亞細胞定位是決定lncRNA功能的關鍵，定位于細胞質和細胞核中lncRNA發揮的功能大不相同。相較于細胞核定位的lncRNA,位于細胞質中的lncRNA可影響mRNA的穩定性[20-21]。另外，細胞質定位的lncRNA通常吸附miRNA形成ceRNA以調節它們的活性和水平，影響蛋白質翻譯后修飾等功能[22-24]。本研究發現，lnc721在細胞核與細胞質中均有分布，但主要定位于細胞質中。Zhai等[25]研究發現，大部分的linc-RAM存在于肌肉細胞的細胞質中，可通過調節PYGM活性促進肌肉細胞分化；Tan等[26]研究報道，定位于細胞質的lncRNAG1430可作為ceRNA海綿吸附ssc_miR-133a-3p，從而促進豬的成肌細胞分化并抑制細胞增殖。本研究中的lnc721與以上研究的lncRNA亞細胞定位相同，推測lnc721可能發揮了某種細胞質lncRNA功能，參與了對牛骨骼肌衛星細胞增殖的正調控及對其分化的負調控。

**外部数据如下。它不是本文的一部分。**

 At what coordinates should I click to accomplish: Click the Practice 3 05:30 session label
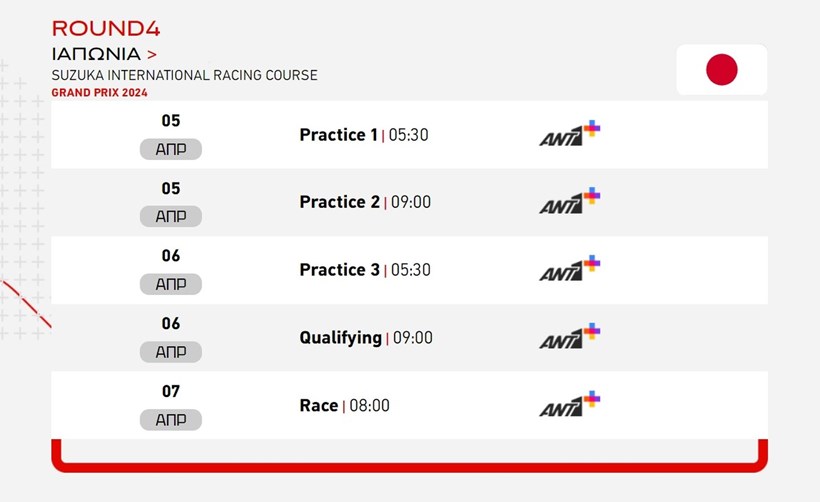pyautogui.click(x=365, y=270)
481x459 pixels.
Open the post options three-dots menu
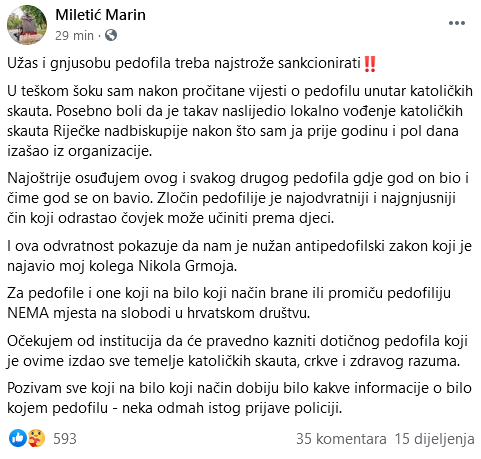[x=457, y=23]
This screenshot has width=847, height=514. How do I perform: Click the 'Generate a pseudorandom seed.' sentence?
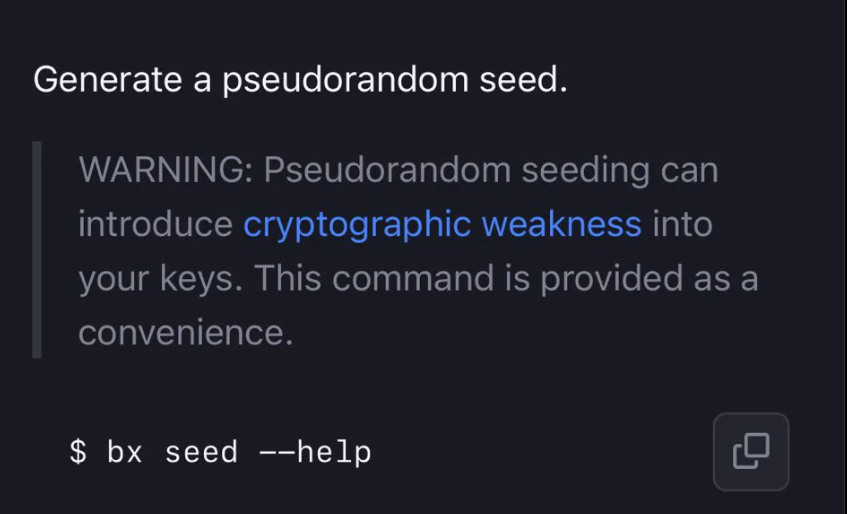click(300, 79)
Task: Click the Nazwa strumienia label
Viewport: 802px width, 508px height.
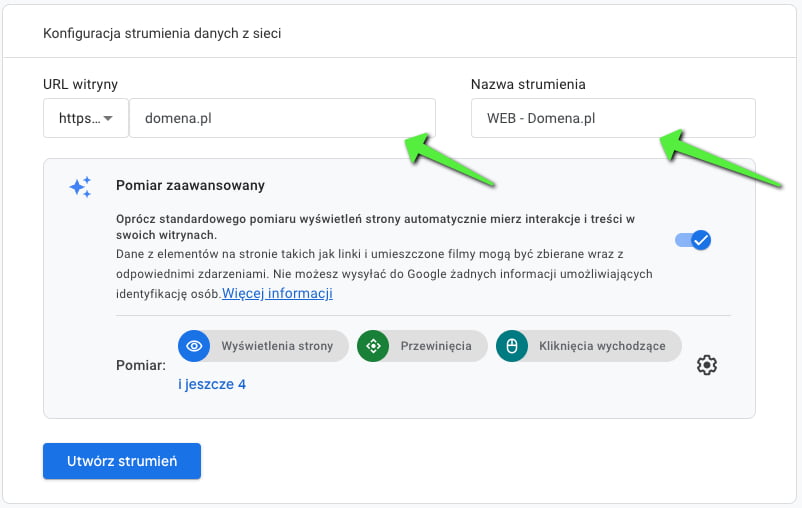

研究表明，設計過表達及干擾模型可檢測lncRNA在細胞增殖期和分化期的表達量水平[27]，而通過不同時期標志因子的表達量檢測可以間接反映出目的基因對牛骨骼肌衛星細胞的調控情況。如Ki-67、Pax7基因在細胞增殖期大量表達，可將其作為細胞增殖期標志因子[28-29]。本研究中，干擾lnc721后發現，Ki-67、Pax7基因的表達量在轉錄組水平上均顯著上調，這與Chen等[12]發現的在干擾lnc23后可正調控牛骨骼肌衛星細胞增殖的作用相一致；而在細胞周期退出、分化開始時期，MRFs家族基因發揮著重要的調控作用，其中MyoG基因參與調控肌細胞融合；MyHC基因作為骨骼肌內粗肌絲的主要成分，在細胞分化后期大量表達[30-31]。本研究在干擾lnc721后，MyHC和MyoG基因表達量在轉錄組水平上均極顯著降低；在蛋白水平上MyHC表達量極顯著下調，即在牛骨骼肌衛星細胞分化期呈現出的負調控作用，與Chen等[12]研究的干擾lnc23可抑制牛骨骼肌衛星細胞分化的調控作用相一致，但與張俊星等[32]研究的干擾lncRNA135494可正調控牛骨骼肌衛星細胞分化作用相反，推測其原因是由于不同基因具有不同的調控表達所致。此外，在對增殖標志因子Ki-67和分化標志因子MyoG的蛋白水平檢測時均出現了表達量變化不顯著的情況，其原因可能與這些標志因子自身表達特性的影響相關，在基因翻譯階段受其他因素影響所致，但根據Pax7及MyHC蛋白水平的表達量結果可以看出，干擾lnc721具有促進牛骨骼肌衛星細胞增殖并抑制其分化的作用。

4 結 論

本研究通過轉染siRNA對牛骨骼肌衛星細胞中lnc721進行干擾發現，干擾lnc721表達可以促進牛骨骼肌衛星細胞的增殖并抑制其成肌分化過程，驗證了干擾lnc721表達在調控肌肉發育分化中的生物功能。